→ What you will do: Copy every line below where the string "para" is found.

→ Material for this exercise:

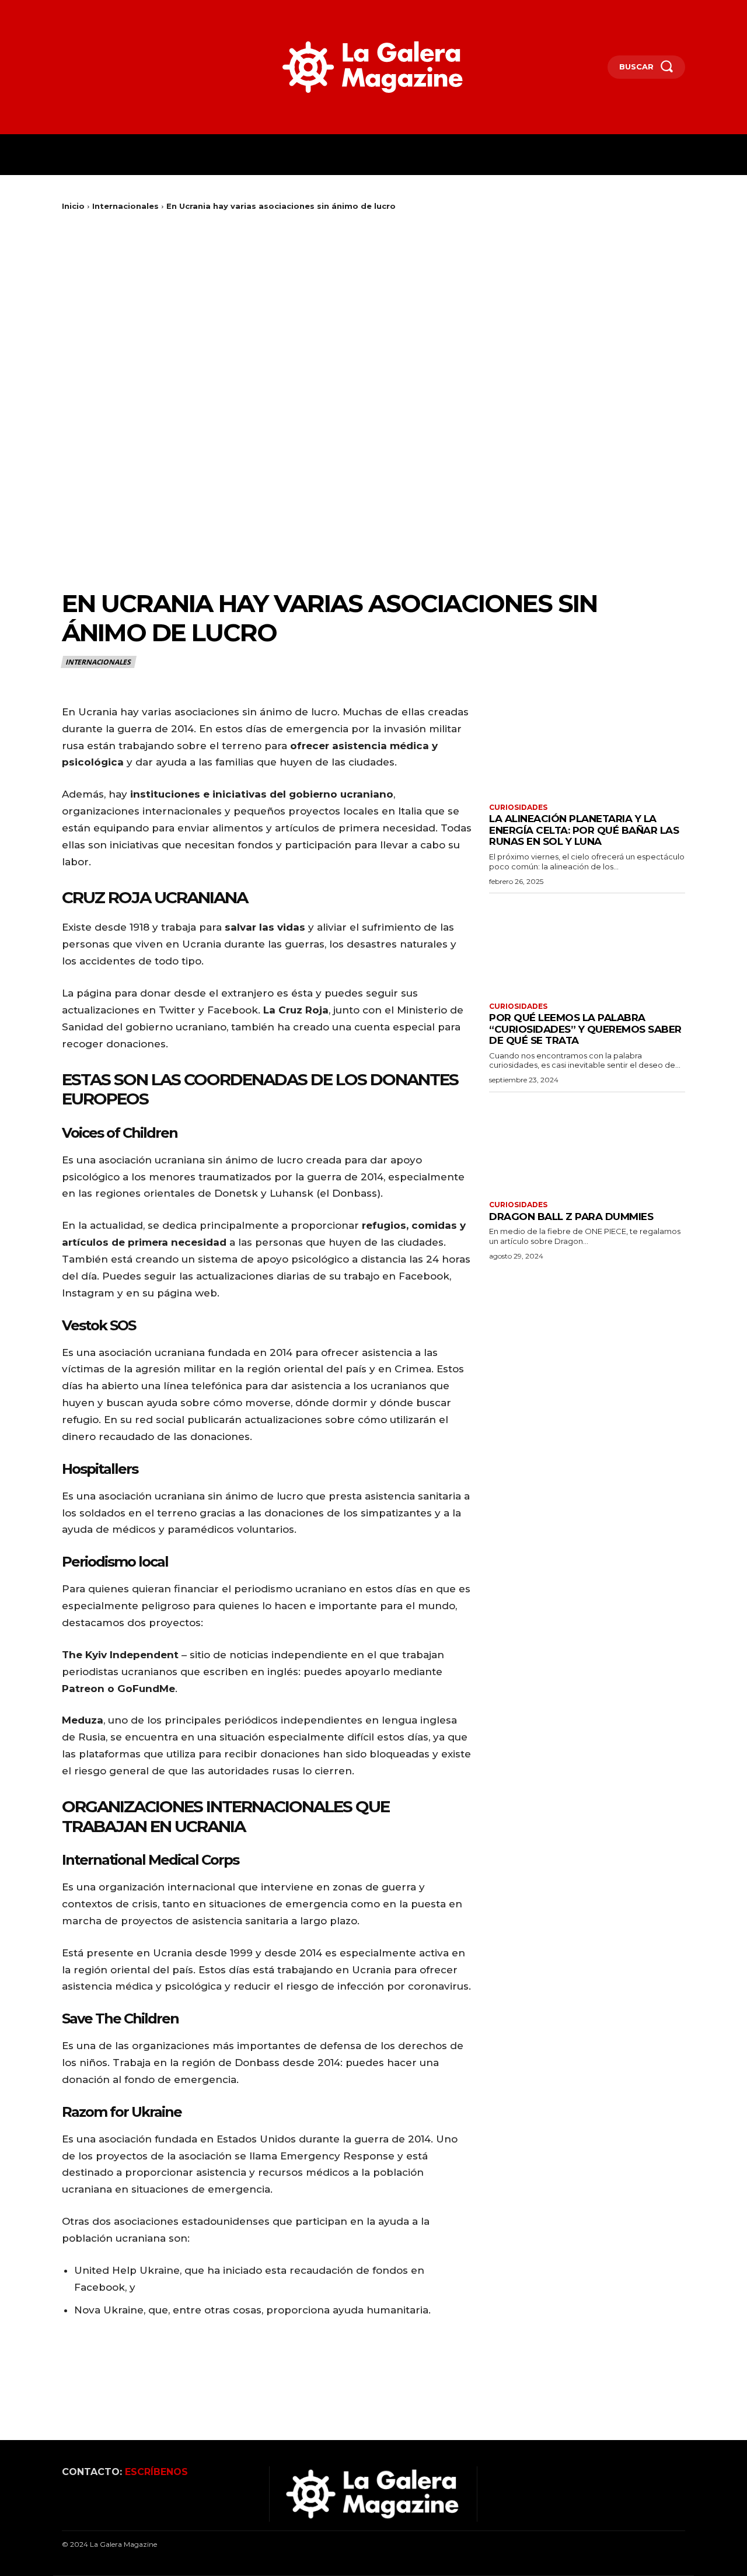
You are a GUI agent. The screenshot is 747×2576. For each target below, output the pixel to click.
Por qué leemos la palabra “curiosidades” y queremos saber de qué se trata (585, 1029)
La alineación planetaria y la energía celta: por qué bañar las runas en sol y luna (584, 830)
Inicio (73, 206)
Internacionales (125, 206)
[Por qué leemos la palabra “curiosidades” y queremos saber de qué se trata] (587, 946)
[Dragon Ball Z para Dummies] (587, 1145)
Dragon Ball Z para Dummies (571, 1216)
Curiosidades (518, 807)
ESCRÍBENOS (156, 2471)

→ Task response:
[Dragon Ball Z para Dummies] (587, 1145)
Dragon Ball Z para Dummies (571, 1216)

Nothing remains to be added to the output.